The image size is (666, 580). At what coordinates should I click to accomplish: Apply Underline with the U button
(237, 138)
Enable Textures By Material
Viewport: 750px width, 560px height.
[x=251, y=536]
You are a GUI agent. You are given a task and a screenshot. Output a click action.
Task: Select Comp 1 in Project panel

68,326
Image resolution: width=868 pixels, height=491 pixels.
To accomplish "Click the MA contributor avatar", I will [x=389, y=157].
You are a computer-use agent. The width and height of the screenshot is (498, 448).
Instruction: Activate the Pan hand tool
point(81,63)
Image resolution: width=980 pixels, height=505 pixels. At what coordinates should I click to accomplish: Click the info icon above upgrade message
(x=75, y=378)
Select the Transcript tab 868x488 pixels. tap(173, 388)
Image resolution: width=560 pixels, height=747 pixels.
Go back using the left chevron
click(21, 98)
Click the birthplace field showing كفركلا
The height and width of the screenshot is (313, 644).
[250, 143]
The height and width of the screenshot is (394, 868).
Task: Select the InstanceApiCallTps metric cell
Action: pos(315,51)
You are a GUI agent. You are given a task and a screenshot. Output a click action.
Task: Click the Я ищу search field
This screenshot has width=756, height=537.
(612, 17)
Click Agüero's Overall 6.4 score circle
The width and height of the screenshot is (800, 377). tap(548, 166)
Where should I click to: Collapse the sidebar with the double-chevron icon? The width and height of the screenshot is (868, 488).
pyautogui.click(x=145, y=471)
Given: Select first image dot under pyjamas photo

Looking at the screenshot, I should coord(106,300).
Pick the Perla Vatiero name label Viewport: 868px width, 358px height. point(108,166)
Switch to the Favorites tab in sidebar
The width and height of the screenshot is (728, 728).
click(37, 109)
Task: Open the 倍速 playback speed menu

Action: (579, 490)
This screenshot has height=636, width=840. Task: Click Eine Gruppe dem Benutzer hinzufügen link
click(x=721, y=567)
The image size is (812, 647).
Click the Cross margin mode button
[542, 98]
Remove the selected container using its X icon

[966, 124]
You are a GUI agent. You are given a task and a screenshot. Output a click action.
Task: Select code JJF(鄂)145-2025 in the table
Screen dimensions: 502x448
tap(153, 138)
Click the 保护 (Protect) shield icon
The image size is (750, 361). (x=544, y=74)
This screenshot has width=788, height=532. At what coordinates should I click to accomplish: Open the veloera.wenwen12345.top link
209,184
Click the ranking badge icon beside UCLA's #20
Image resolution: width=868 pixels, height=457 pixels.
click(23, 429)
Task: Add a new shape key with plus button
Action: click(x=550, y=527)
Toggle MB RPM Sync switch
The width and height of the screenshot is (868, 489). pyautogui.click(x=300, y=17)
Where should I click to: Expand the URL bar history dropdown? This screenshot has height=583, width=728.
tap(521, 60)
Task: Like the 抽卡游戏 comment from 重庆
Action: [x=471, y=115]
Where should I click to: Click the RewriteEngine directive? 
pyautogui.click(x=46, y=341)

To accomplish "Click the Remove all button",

=====

◆ **DESCRIPTION OF THE TASK**
Reproduce every line of the records containing the string "field".

◆ **TASK RESPONSE**
Click the birthplace field showing كفركلا
Task: Click the Я ищу search field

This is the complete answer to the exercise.